Strontium tungstate
- Names: Other names Strontium tungsten oxide

Identifiers
- CAS Number: 13451-05-3;
- EC Number: 236-617-9;
- PubChem CID: 123306;

Properties
- Chemical formula: SrWO_{4}
- Molar mass: 335.46 g/mol
- Appearance: White solid
- Density: 6.439 g/cm^{3} (25 °C)
- Melting point: 1,535 °C (2,795 °F; 1,808 K)

Structure
- Crystal structure: Tetragonal, scheelite type
- Space group: I4_{1}/a, No. 88
- Hazards: GHS labelling:
- Pictograms: GHS07: Exclamation mark
- Signal word: Warning
- Hazard statements: H315, H319, H335
- Precautionary statements: P261, P305+P351+P338

= Strontium tungstate =

Strontium tungstate is an inorganic compound with the chemical formula SrWO_{4}. It is a white crystalline solid belonging to the scheelite family of tungstates.

== Preparation ==
Strontium tungstate can be prepared by solid-state reaction of strontium carbonate with tungsten trioxide at high temperature:

SrCO_{3} + WO_{3} → SrWO_{4} + CO_{2}↑

Polycrystalline material prepared by this route can be used as starting material for the growth of SrWO_{4} single crystals.

== Structure and properties ==
At ambient pressure, strontium tungstate crystallizes in the tetragonal crystal system with the scheelite structure, in space group I4_{1}/a (No. 88).
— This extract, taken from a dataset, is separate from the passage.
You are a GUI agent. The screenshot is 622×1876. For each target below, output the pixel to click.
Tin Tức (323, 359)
The structure contains isolated WO_{4}^{2−} tetrahedra surrounded by Sr^{2+} ions. SrWO_{4} has a density of about 6.44 g/cm^{3} and melts at approximately 1535 °C.
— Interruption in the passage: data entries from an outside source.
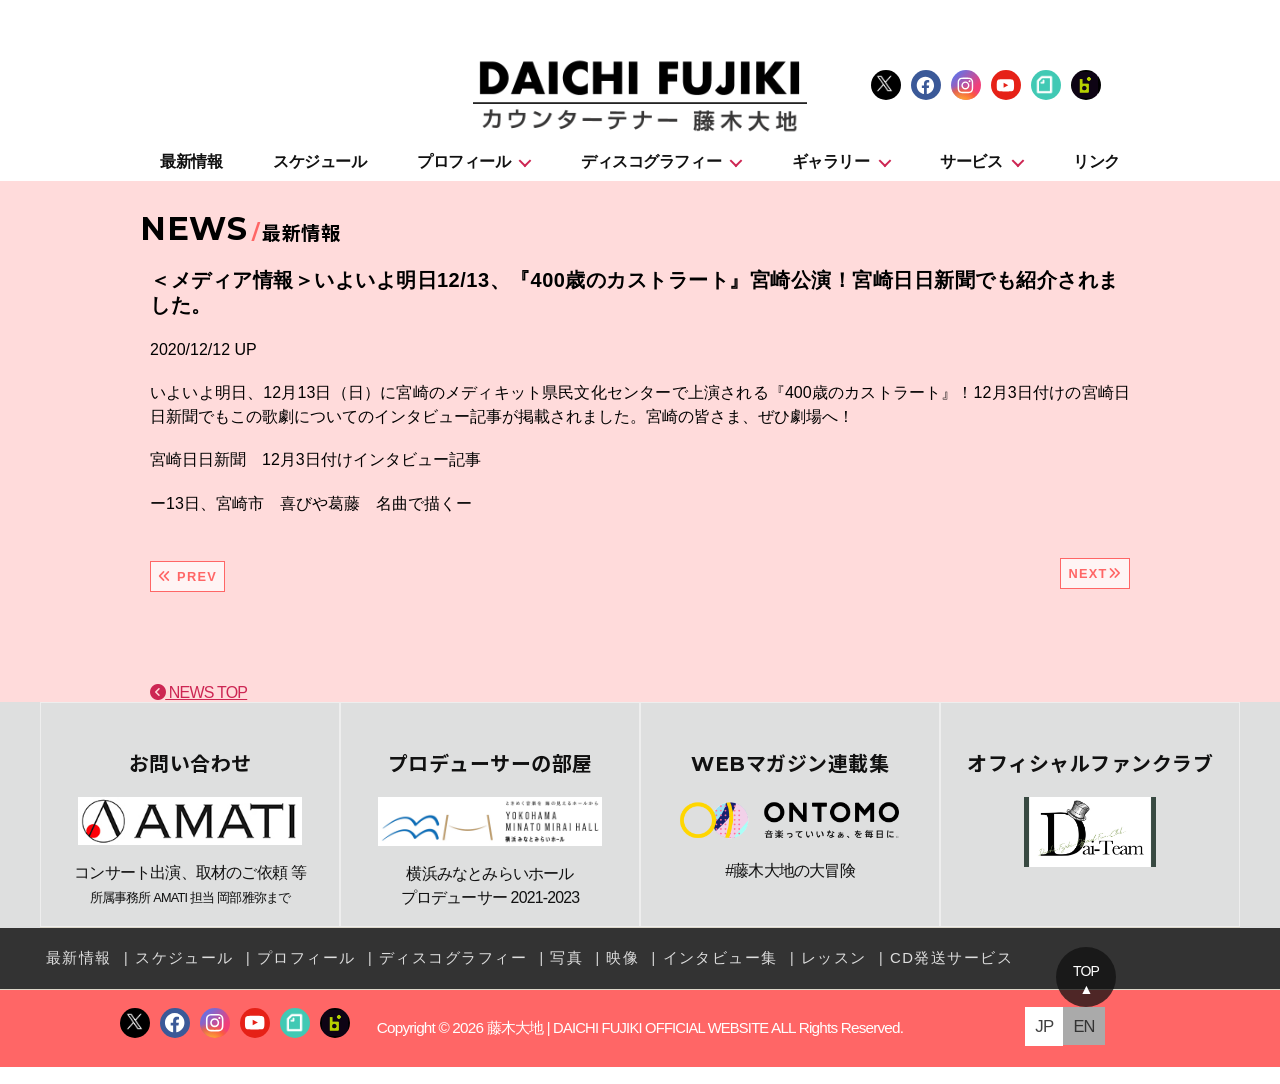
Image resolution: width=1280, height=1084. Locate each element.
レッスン (793, 977)
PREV (187, 586)
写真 (538, 977)
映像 (592, 977)
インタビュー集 (685, 977)
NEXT (1095, 583)
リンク (1096, 171)
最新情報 (191, 171)
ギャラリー (831, 171)
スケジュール (319, 171)
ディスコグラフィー (651, 171)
Under pressure, SrWO_{4} undergoes structural phase transitions. A transition from the scheelite structure occurs near 10 GPa, producing a monoclinic high-pressure phase related to the fergusonite structure.

== Applications ==
Strontium tungstate is used and studied as an optical and luminescent material. SrWO_{4} single crystals have been investigated for Raman laser applications because of their strong Raman-active vibrational modes.

Rare-earth-doped SrWO_{4} materials are also used as phosphors. Doping with ions such as Sm^{3+} and Eu^{3+} can produce tunable yellow, orange and red emission for near-ultraviolet- and blue-excited light-emitting devices.